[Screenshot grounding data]
Segment Open
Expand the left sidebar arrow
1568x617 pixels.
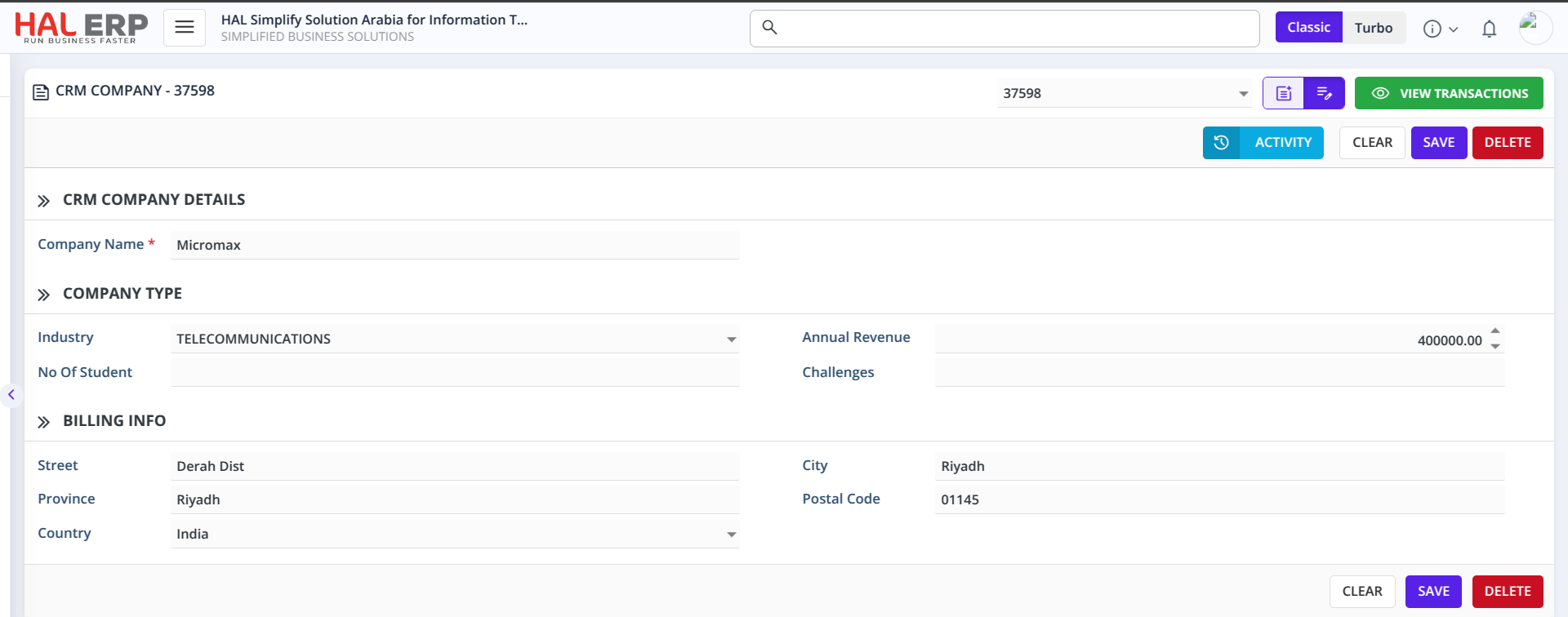(x=11, y=395)
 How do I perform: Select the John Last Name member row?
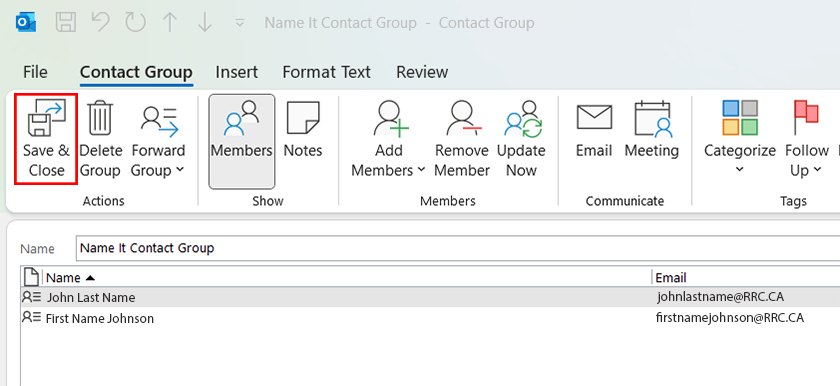pyautogui.click(x=430, y=297)
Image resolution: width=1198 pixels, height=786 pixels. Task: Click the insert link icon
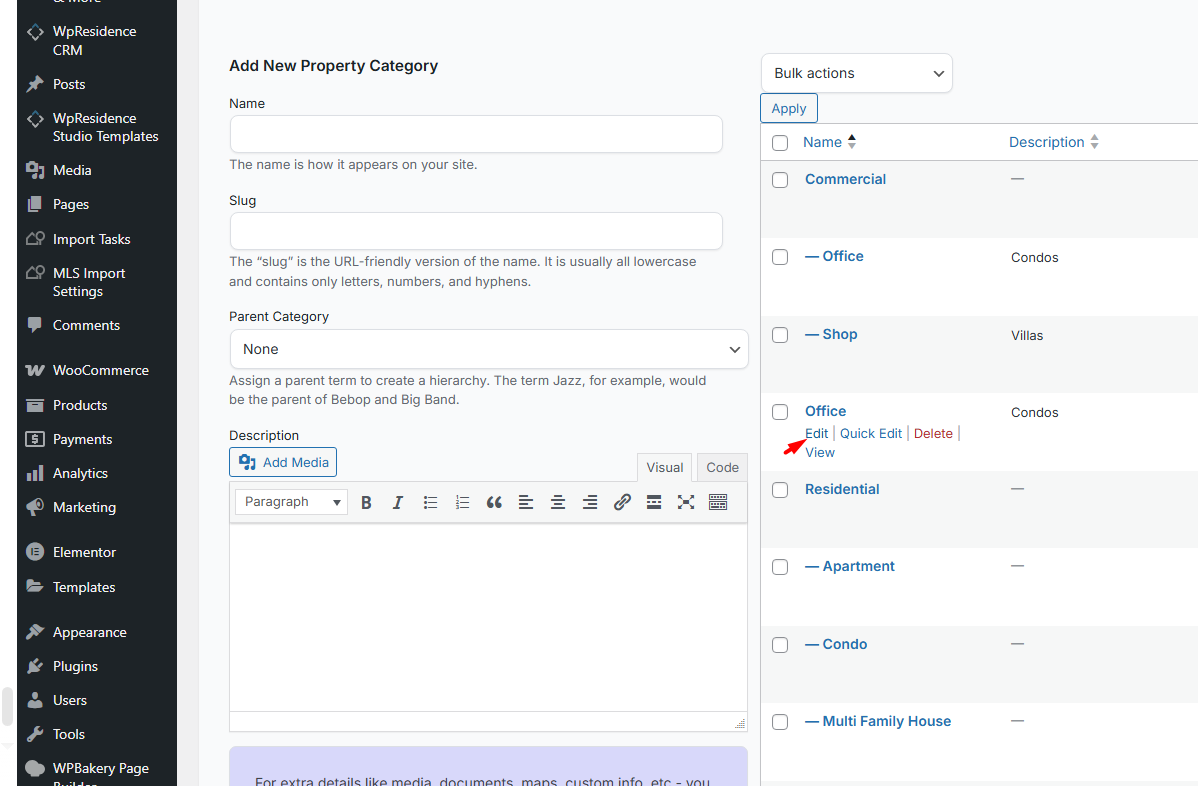tap(622, 502)
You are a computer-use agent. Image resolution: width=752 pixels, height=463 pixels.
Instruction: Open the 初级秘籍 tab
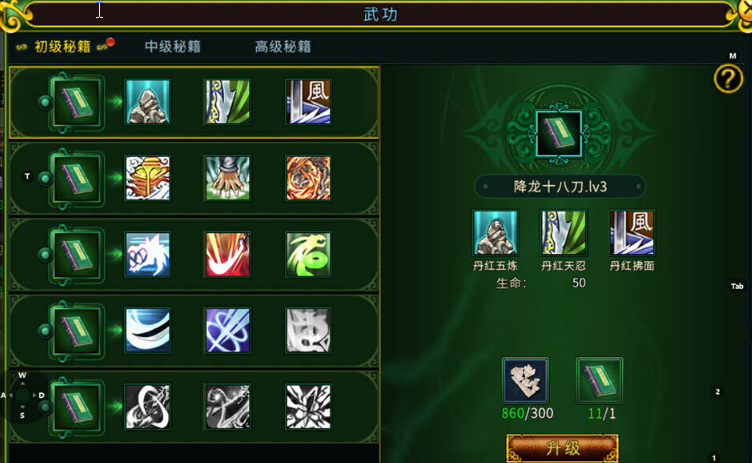[x=62, y=47]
Segment Closed
### TASK OBJECTIVE
Could the entries above be printed again exactly, apart from the pictures?

### ANSWER FOR THE TASK
Expand the left sidebar arrow
1568x617 pixels.
(x=11, y=395)
 How do I perform: Select the John Last Name member row?
pyautogui.click(x=430, y=297)
Image resolution: width=1198 pixels, height=786 pixels. Task: Click the insert link icon
tap(622, 502)
You are a computer-use agent. Image resolution: width=752 pixels, height=463 pixels.
Instruction: Open the 初级秘籍 tab
[x=62, y=47]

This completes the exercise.